2. Prioritize security

A BSIMM assessment can open your eyes to new strategies used by companies you admire. You can use this information to help make investment decisions. For example, you can choose to shift budget, determine what skill sets you need to hire, and define requirements for partnerships.

Get inspired: A large financial services organization considered itself a security expert but didn’t provide training for employees. After seeing how low the organization scored in training compared to other mature security initiatives, leaders shifted resources to fund security training classes to help their team stay current.

3. Create a flight plan

The BSIMM ranks security activities based on three levels of maturity. Using the model as a guide, you can evolve your own security journey in stages, first building a strong foundation and undertaking more complex activities over time.

Get inspired: The security team of a consumer products company wanted to reduce security vulnerabilities found at the end of their development process. They decided to implement source code review. Their initial strategy was to perform ad hoc reviews, with a long-term goal of making source code review mandatory on all projects.

4. Aim high

If you show your leadership irrefutable evidence that your company is not keeping up with similar organizations in the fight against cyber terror or that your peers are better at protecting their own and their customers’ sensitive data, your leadership is more likely to approve security investments and resources.

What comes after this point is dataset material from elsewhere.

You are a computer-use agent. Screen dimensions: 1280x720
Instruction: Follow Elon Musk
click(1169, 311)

Get inspired: A market leader had acquired several smaller companies and was struggling to cover all development projects with existing security resources. BSIMM results showed the ratio of the organization’s security staff to developers was much lower than that of its peers. The organization used this information to make the case for additional headcount and third-party support.

5. Show where you soar the highest

Scoring well on the BSIMM differentiates your company as a security leader. When you communicate your security posture to customers, partners, and regulators, you’ll know you have the data to back it up.

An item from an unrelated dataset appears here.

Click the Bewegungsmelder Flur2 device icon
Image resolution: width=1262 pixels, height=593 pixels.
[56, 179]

Get inspired: After confirming the company’s position as a security leader using the BSIMM, an established security organization required all third-party development shops to integrate software security best practices into their development process before the company would take them on as new vendors.

    Scoring well on the BSIMM differentiates your company as a security            leader

6. Make sure you’re all headed the same way

You can use the BSIMM as a common framework to structure conversations about software security. You can share the terminology and methodology with security teams, developers, software architects, business owners, and executives in your communications and progress reports.

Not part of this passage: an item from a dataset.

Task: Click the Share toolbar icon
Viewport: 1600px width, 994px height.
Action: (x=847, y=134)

Get inspired: A large healthcare company had difficulty integrating security into their development process. The developers didn’t believe it could be done. The security team used BSIMM data to show that many other companies successfully integrate security earlier in the development cycle.

7. Ask for directions

Conducting a BSIMM assessment gives you automatic access to the private BSIMM community. You can attend annual conferences and participate in an online group to ask questions and get direct, confidential feedback on your software security challenges from your peers.

Get inspired: A multinational bank had not conducted a BSIMM assessment in some time. When security managers attended the annual BSIMM conference, they learned that several activities that they didn’t include in their own software security initiative had been added to the methodology. They spoke to several security leaders at the event to learn how these new activities could help them reduce risk.

Once you know where you are, you can decide where to go

Benchmarking your organization with a BSIMM assessment is an essential step in your software security journey. It sets the foundation for crafting an effective strategy to reduce your cyber risk.

Not only will you find out how your software security initiative compares to that of your peers, but you will also gain actionable insights you can apply to your business right away. As your program evolves, you can return to the BSIMM framework as often as you need to make decisions and chart your progress.